Rackets active in small towns
But sending proxies is a widespread phenomenon in north Indian states. Government workers, including teachers, posted to places they do not like, send substitutes to take their places, for payments which are a fraction of the salary. As unemployment is very high in tier-three and tier-four towns, finding these proxies is easy, and there are identification centres which issue suitably altered identity cards for clients for use in place, especially where there are no superior officials or large number of colleagues.
This problem is endemic in schools and primary health centres which have either single teachers or doctors and even where there are three or four employees posted. Since public vigilance is poor, even if there are four employees, they arrange to skip the school or health centre by turns, while keeping leave letters ready with colleagues in case there is a sudden inspection, which itself is rare. But schools and primary health centres are hardly monitored by anyone and villagers in many small places are busy with their livelihood issues, that it hardly matters whether the man who comes and opens the school is the permanent teacher posted to that particular school.
Poor vigil behind widespread phenomenon
There are more than 58 lakh teachers in government and government-aided schools and monitoring them is difficult. Once there was a report from Jharkhand that education department officials posted in Maoist areas themselves had substitutes to mark attendance as the officials spent time more safely in district headquarters.

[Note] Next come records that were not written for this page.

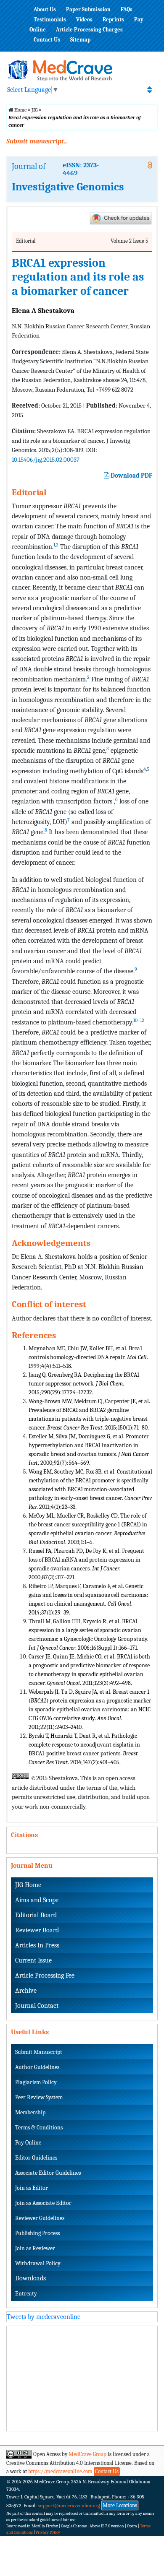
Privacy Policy (48, 2532)
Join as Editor (31, 2187)
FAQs (126, 9)
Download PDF (130, 475)
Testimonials (50, 19)
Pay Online (28, 2142)
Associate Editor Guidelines (48, 2172)
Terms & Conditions (39, 2127)
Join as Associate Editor (43, 2203)
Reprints (113, 19)
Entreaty (26, 2293)
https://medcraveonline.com (61, 2471)
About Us (45, 9)
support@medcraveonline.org (69, 2505)
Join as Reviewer (35, 2248)
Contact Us (47, 39)
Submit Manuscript (38, 2052)
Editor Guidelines (36, 2157)
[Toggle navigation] (149, 89)
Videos (84, 19)
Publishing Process (37, 2233)
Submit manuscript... (37, 141)
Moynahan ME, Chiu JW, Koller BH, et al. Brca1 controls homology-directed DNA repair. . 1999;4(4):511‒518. (88, 1357)
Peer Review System (39, 2097)
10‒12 (138, 1020)
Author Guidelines (37, 2067)
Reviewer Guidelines (39, 2218)
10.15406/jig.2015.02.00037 (45, 459)
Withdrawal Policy (38, 2263)
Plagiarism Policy (36, 2082)
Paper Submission (88, 9)
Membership (30, 2112)
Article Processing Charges (89, 29)
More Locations (120, 2505)
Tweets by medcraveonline (43, 2317)
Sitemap (80, 39)
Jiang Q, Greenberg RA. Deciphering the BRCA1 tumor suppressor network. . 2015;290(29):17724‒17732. (84, 1383)
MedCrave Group (87, 2454)
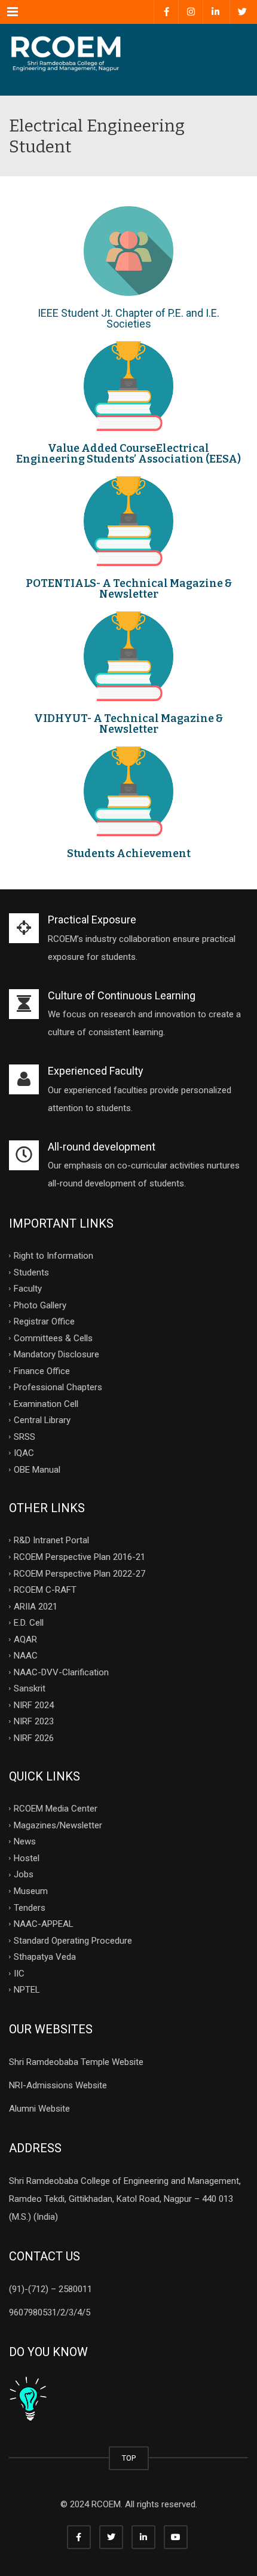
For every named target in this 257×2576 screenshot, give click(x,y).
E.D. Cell (29, 1622)
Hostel (26, 1857)
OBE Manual (37, 1469)
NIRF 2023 (34, 1721)
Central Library (42, 1420)
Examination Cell (46, 1403)
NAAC (26, 1655)
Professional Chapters (58, 1387)
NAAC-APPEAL (44, 1924)
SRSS (24, 1436)
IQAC (24, 1453)
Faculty (28, 1288)
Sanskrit (29, 1688)
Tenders (29, 1907)
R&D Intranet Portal (51, 1540)
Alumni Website (39, 2108)
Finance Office (42, 1370)
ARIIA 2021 (35, 1606)
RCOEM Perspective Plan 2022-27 (79, 1573)
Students (31, 1271)
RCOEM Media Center (55, 1808)
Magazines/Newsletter (58, 1824)
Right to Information (53, 1255)
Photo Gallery (40, 1304)
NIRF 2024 (34, 1704)
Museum (31, 1891)
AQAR (25, 1638)
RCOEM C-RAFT (45, 1589)
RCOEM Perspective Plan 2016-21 (79, 1557)
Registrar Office (44, 1321)
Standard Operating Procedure (73, 1940)
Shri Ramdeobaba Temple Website (76, 2062)
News (25, 1841)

A Bihar minister had once conceded that many of the primary health centre doctors and nurses were doing other work, including agriculture, and hence attended the government clinic once in a month. But even convicted prisoners and undertrial prisoners also employ proxies to spend time in jails, with the connivance of police and jail staff in many districts of Uttar Pradesh and Bihar. If a landlord or a big businessman is sent to jail, he would look for sending a substitute to the jail, and offer to take care of the family.

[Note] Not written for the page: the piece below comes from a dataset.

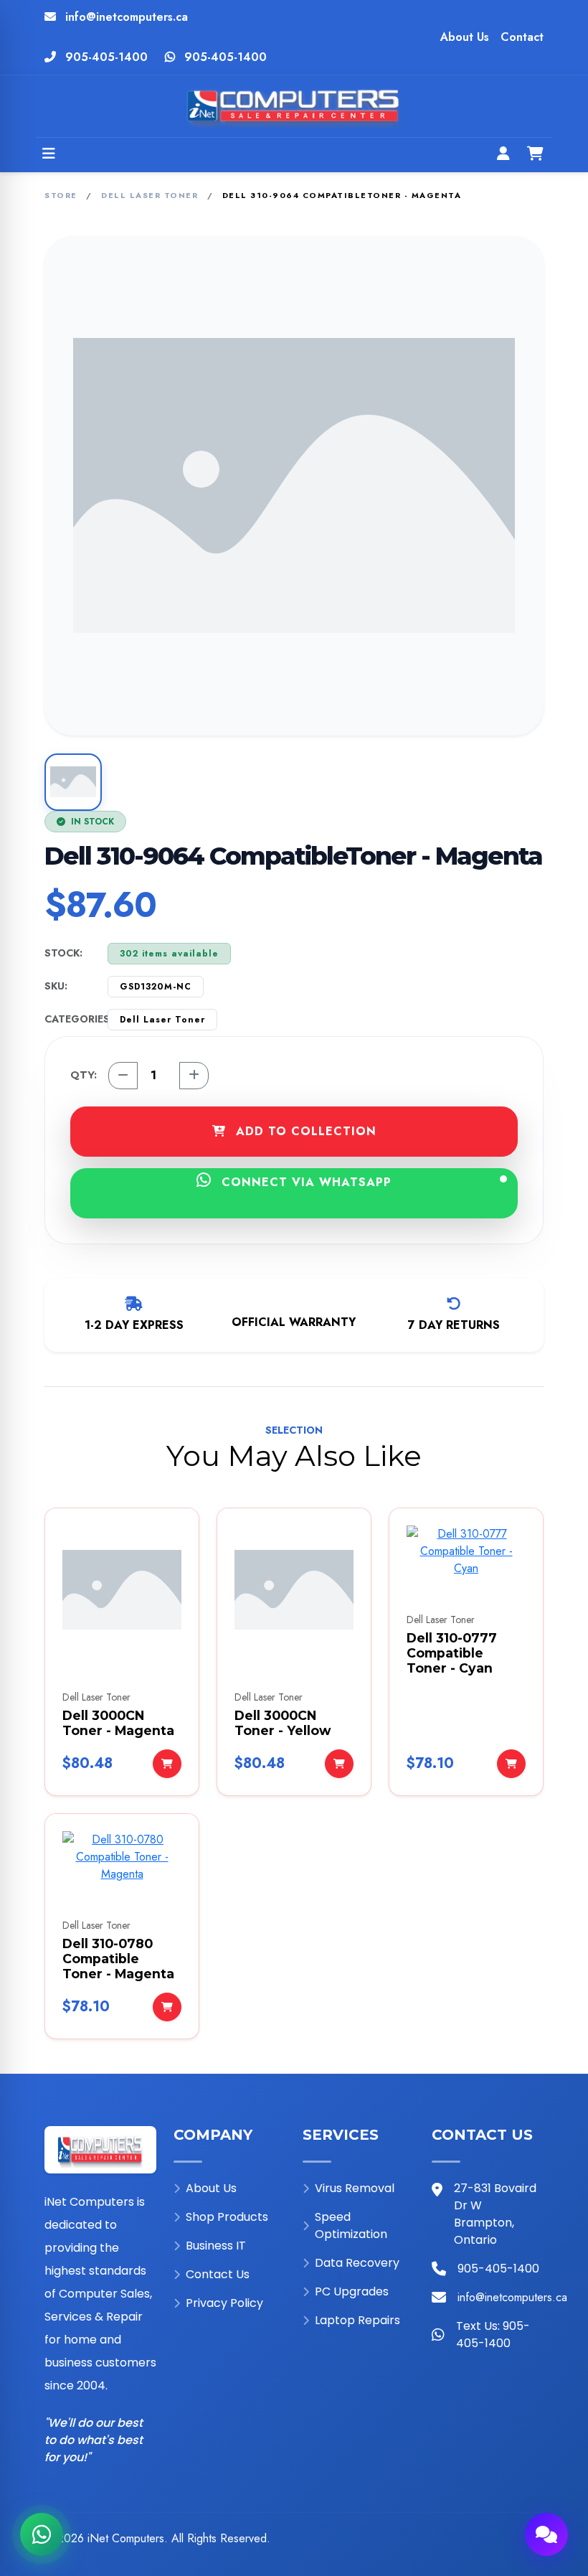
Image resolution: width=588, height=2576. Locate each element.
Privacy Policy (224, 2303)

But the Uttar Pradesh prison department recently announced introduction of biometric identification at jails and regular raids and the measure has eliminated impersonation. But the corruption among jail staff had come to light in Karnataka recently when DIG D Roopa had said how lax was the procedure in Bangalore's high-security prison and that V K Sasikala, high-profile prisoner and associate of late AIADMK leader and Tamil Nadu CM Jayalalithaa, might have gone out of the prison without proper permission. The prisons minister of Punjab four years ago had lamented that notorious gangsters were substituted by proxies and he had to suspend several prison officials.
Remedial measures, challenges
Will placing the photographs of permanent teachers alone help in ensuring that they attend the school every day and do their pedagogic work? The important suggestion of PM Modi has to be accompanied by better motivation of teachers themselves, improved supervision by the education department all the way and concern among parents that their child gets the right teacher. But state after state is reporting scandals in teachers recruitment itself. The Calcutta High Court has ordered termination of 273 primary school teachers who were recruited against norms. Haryana government is pursuing more teacher recruitment scandals, even though the state's former Chief Minister Om Prakash Chautala and several officials were convicted for a recruitment scam when he was in power.
The Uttar Pradesh government moved against the senior officials of a state government university for examination-related scandals, including allowing proxies to sit for examinations instead of the regular students. Modi himself may need to devote time to convince key states like Uttar Pradesh, Bihar and Haryana, which have NDA governments, to clean the school stables and remove the impersonators.